* [Task prompt] Turn the records below into a numbered list, covering only the part that opens with the line containing "You are a GUI" and closes with the line containing "Action: (x=20, y=84)". Leave out blank lines and the pictures.

++++ Task data

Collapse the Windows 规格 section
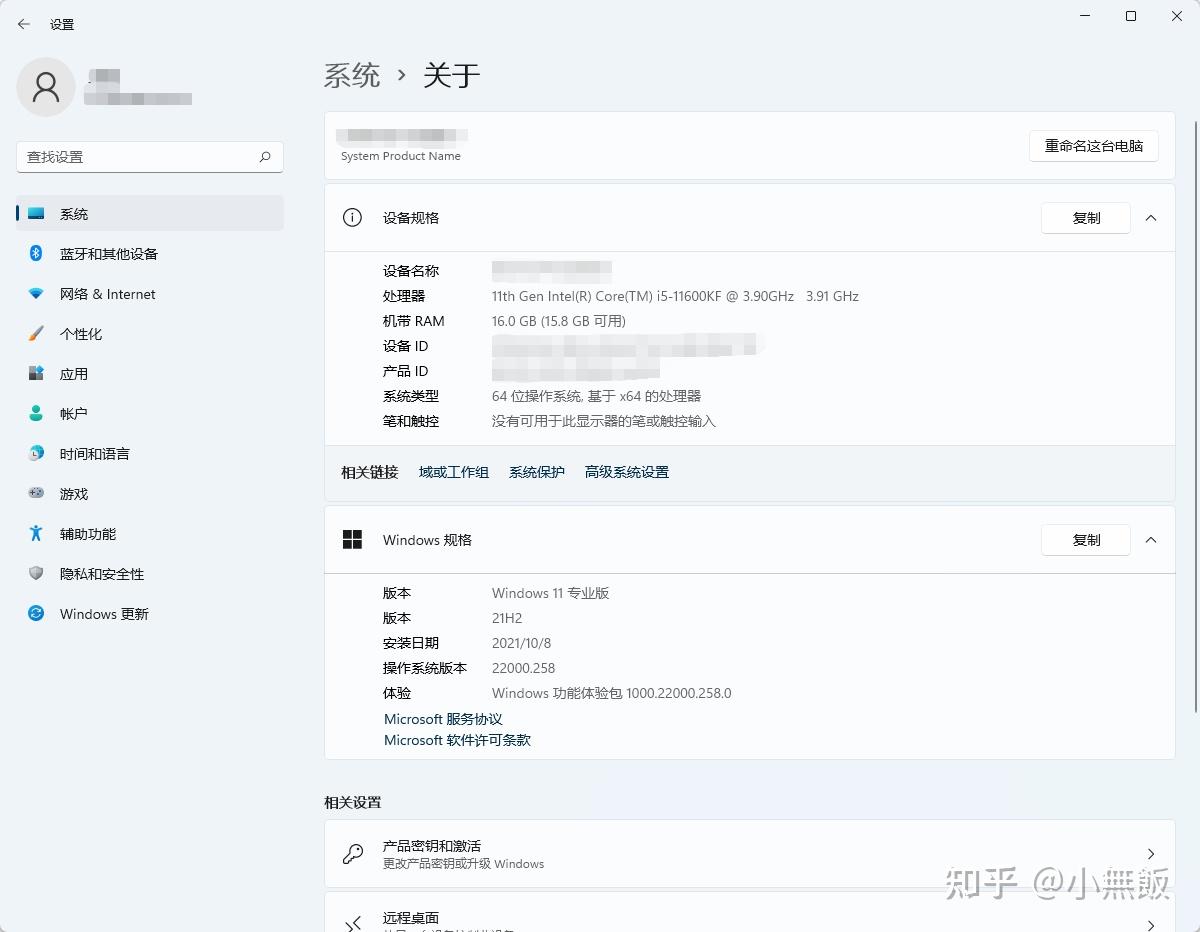 click(x=1151, y=539)
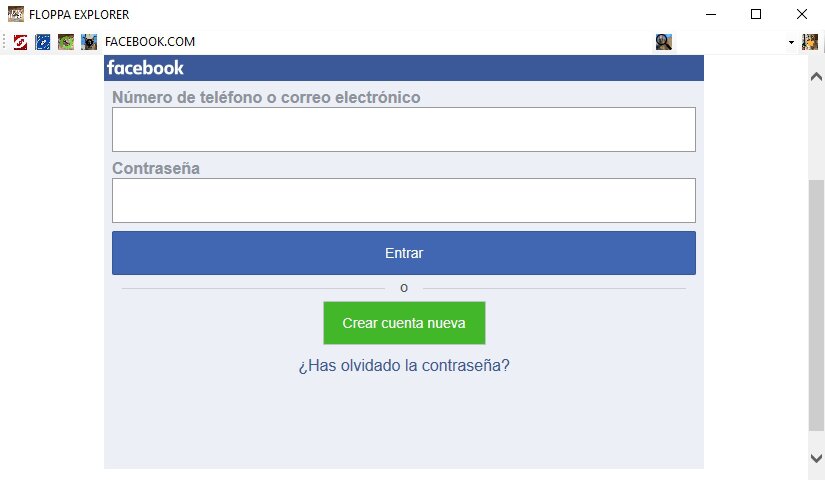Focus the Contraseña password field
This screenshot has width=825, height=480.
pos(404,201)

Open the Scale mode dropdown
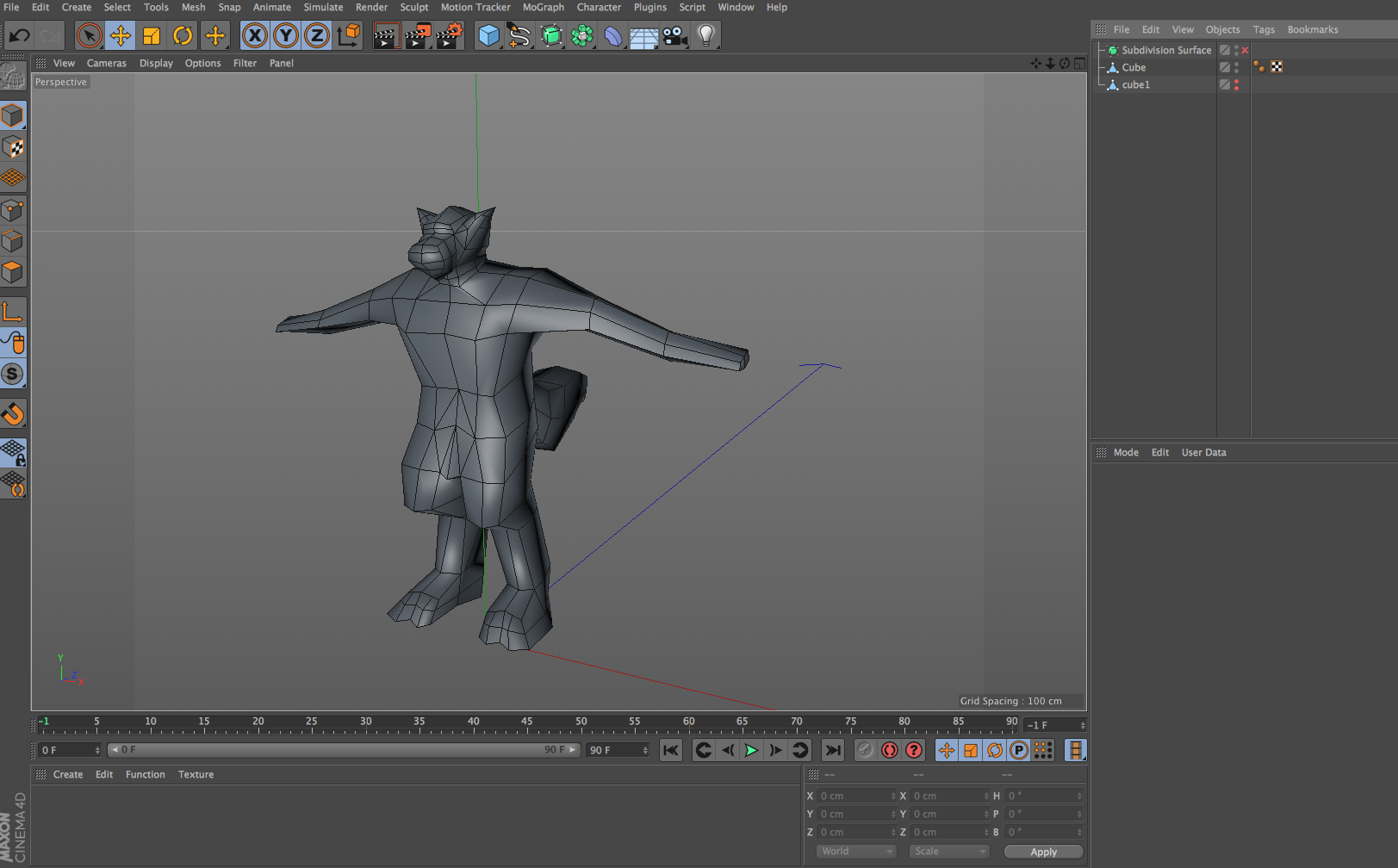949,852
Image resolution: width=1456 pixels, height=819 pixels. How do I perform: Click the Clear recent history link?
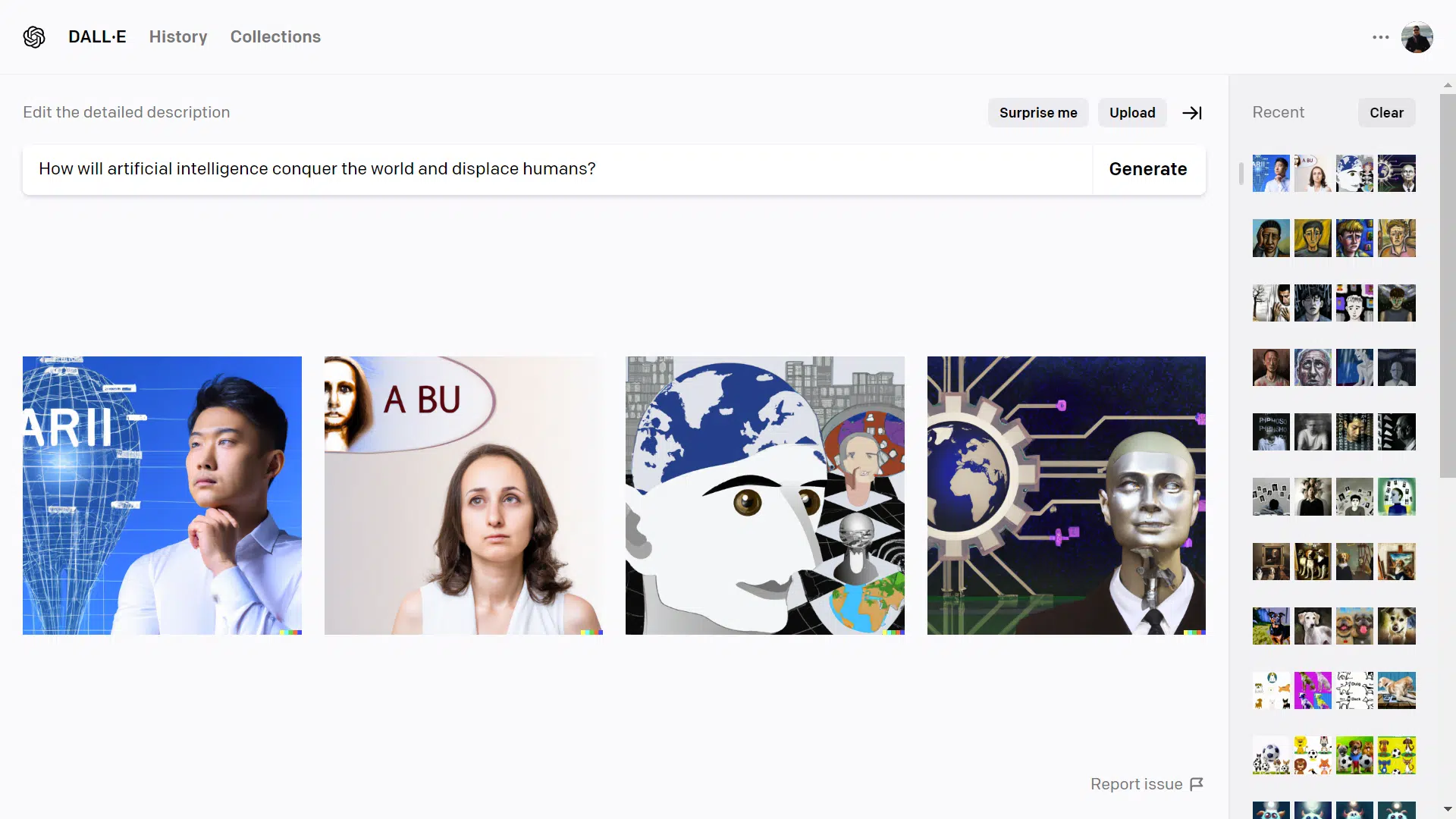coord(1386,111)
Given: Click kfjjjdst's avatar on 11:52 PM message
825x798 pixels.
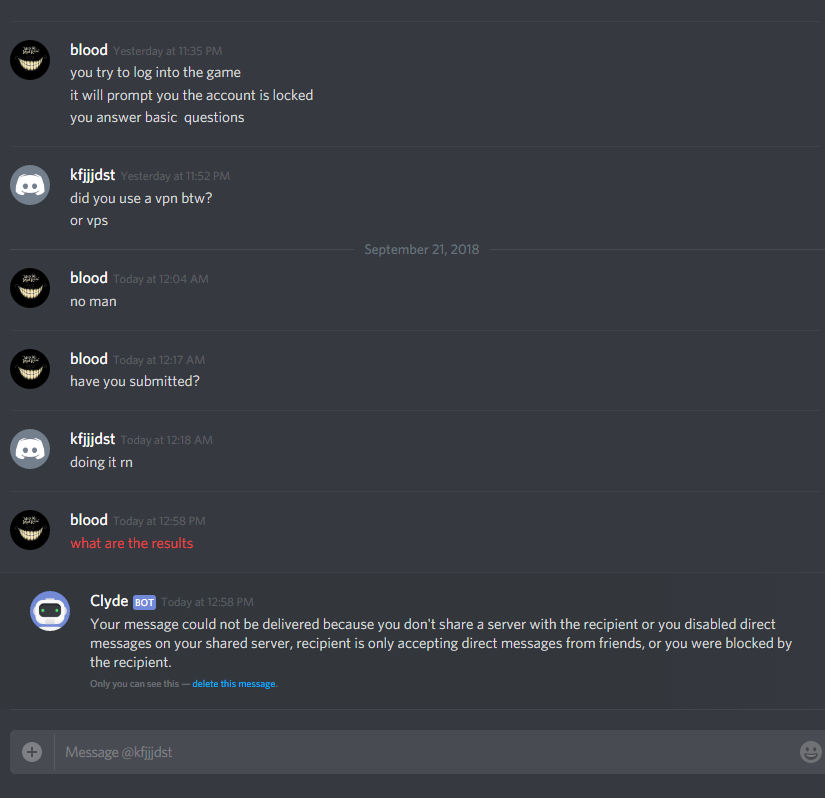Looking at the screenshot, I should [30, 185].
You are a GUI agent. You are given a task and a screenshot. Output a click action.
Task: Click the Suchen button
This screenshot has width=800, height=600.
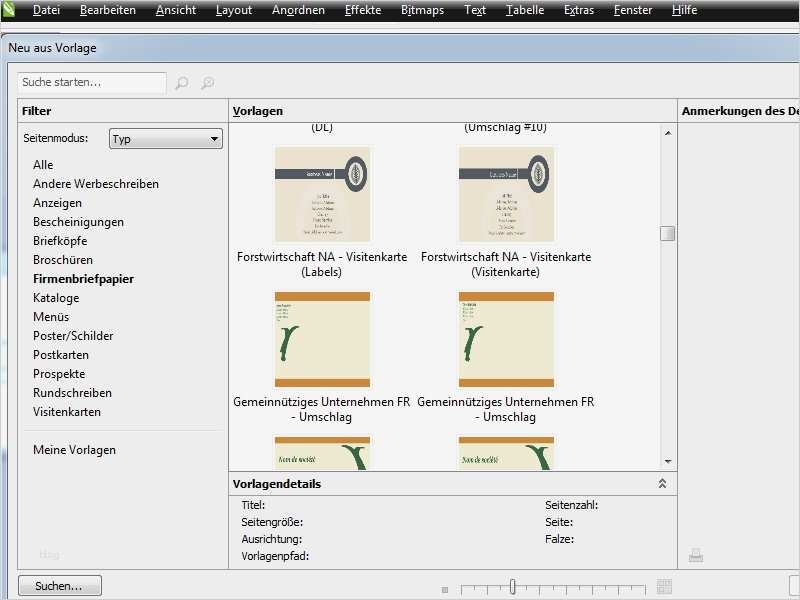(x=59, y=586)
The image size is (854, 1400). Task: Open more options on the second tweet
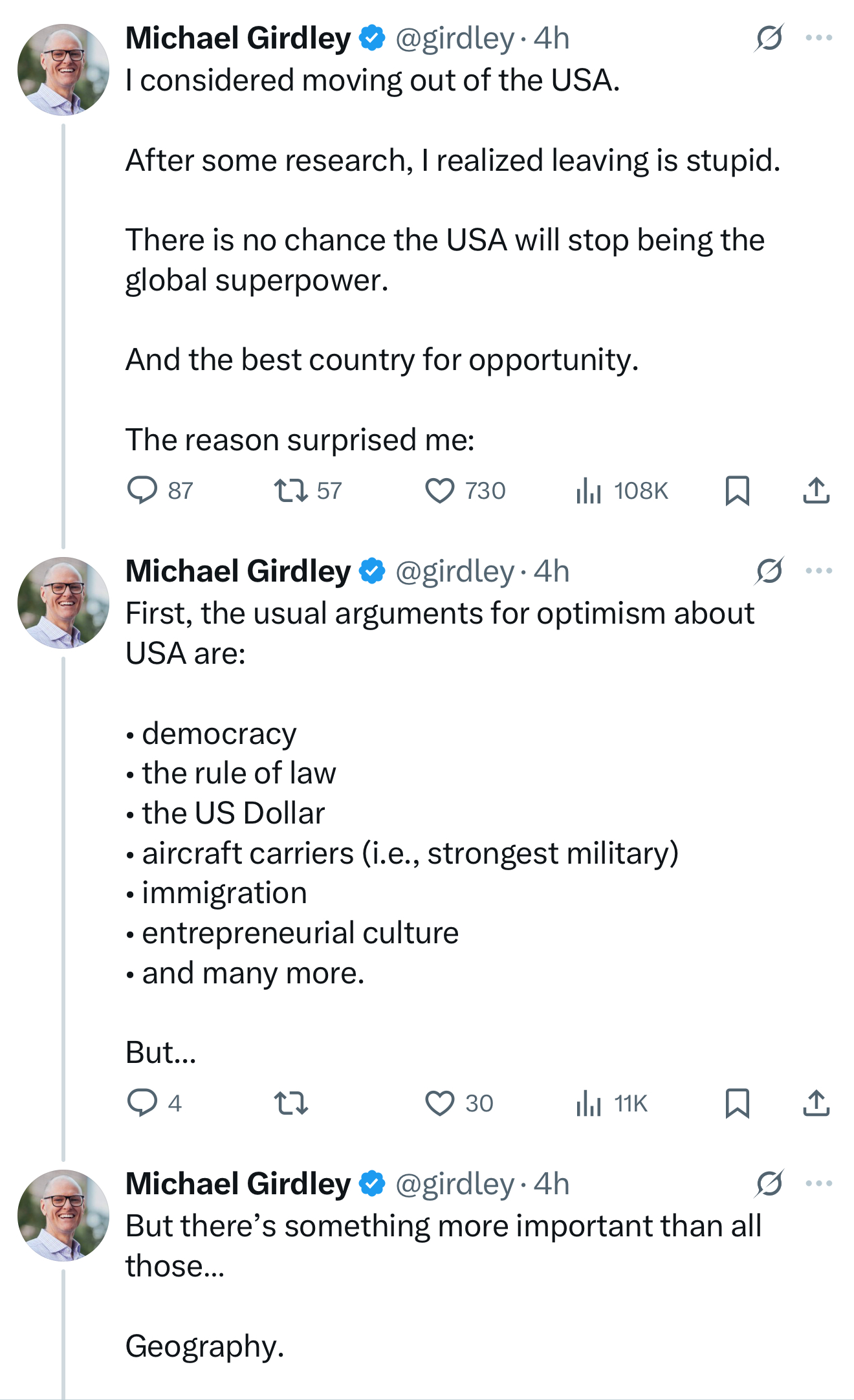pyautogui.click(x=819, y=571)
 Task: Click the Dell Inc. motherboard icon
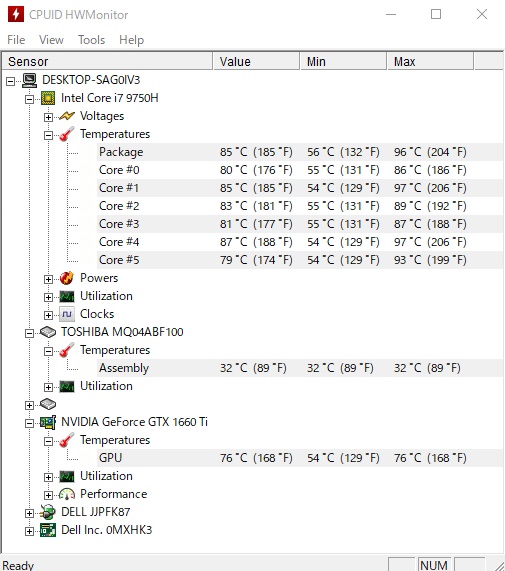pyautogui.click(x=48, y=530)
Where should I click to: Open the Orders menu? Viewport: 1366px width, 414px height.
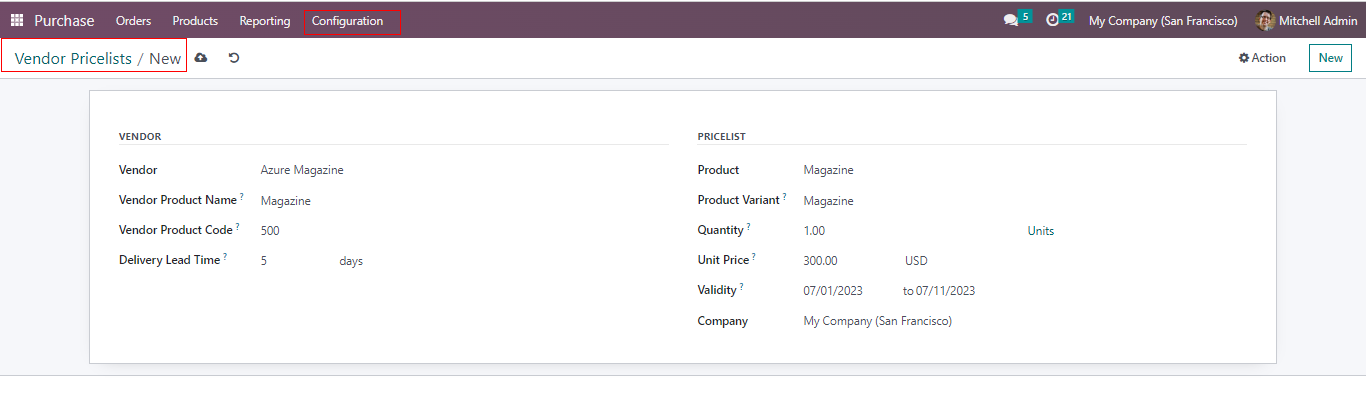click(x=133, y=21)
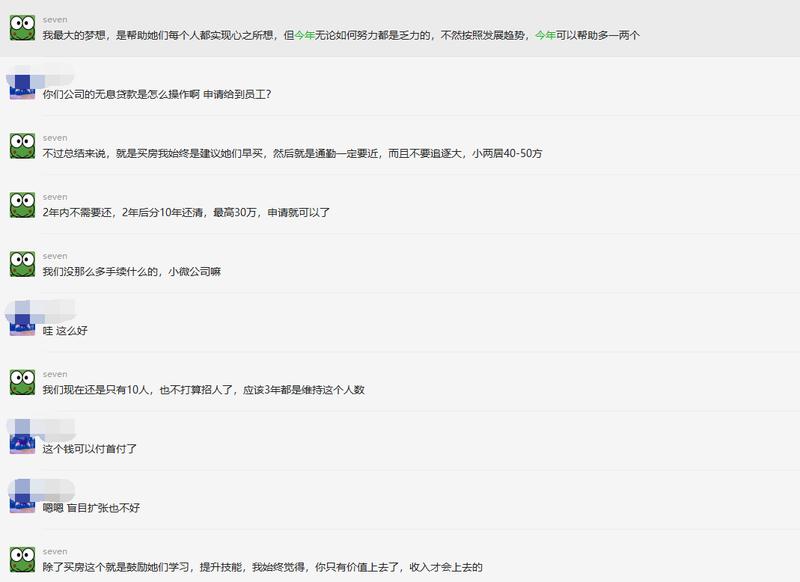The height and width of the screenshot is (582, 800).
Task: Open the blurred avatar asking about interest-free loans
Action: (x=20, y=84)
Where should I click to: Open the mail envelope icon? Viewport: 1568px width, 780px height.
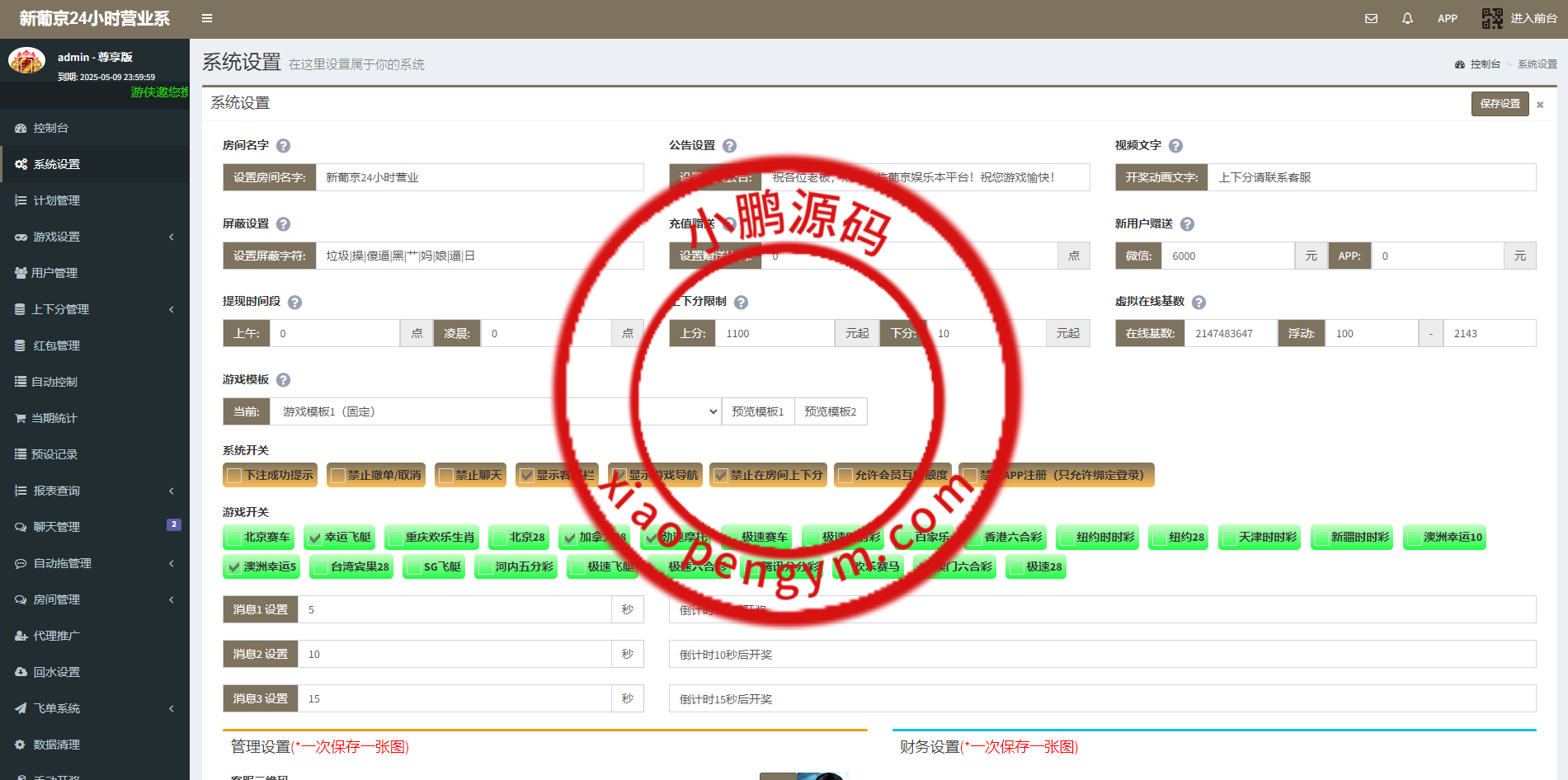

++++++++

* [Completed task]
1. You are a GUI agent. You are given a task and a screenshot. Output a click action.
2. Task: Click the Suchen button
3. This screenshot has width=800, height=600.
4. (x=59, y=586)
5. The image size is (854, 1400). Task: Open more options on the second tweet
6. pyautogui.click(x=819, y=571)
7.  Task: Click the Dell Inc. motherboard icon
8. pyautogui.click(x=48, y=530)
9. Where should I click to: Open the Orders menu? Viewport: 1366px width, 414px height.
10. click(x=133, y=21)
11. The height and width of the screenshot is (582, 800).
12. Task: Open the blurred avatar asking about interest-free loans
13. Action: (x=20, y=84)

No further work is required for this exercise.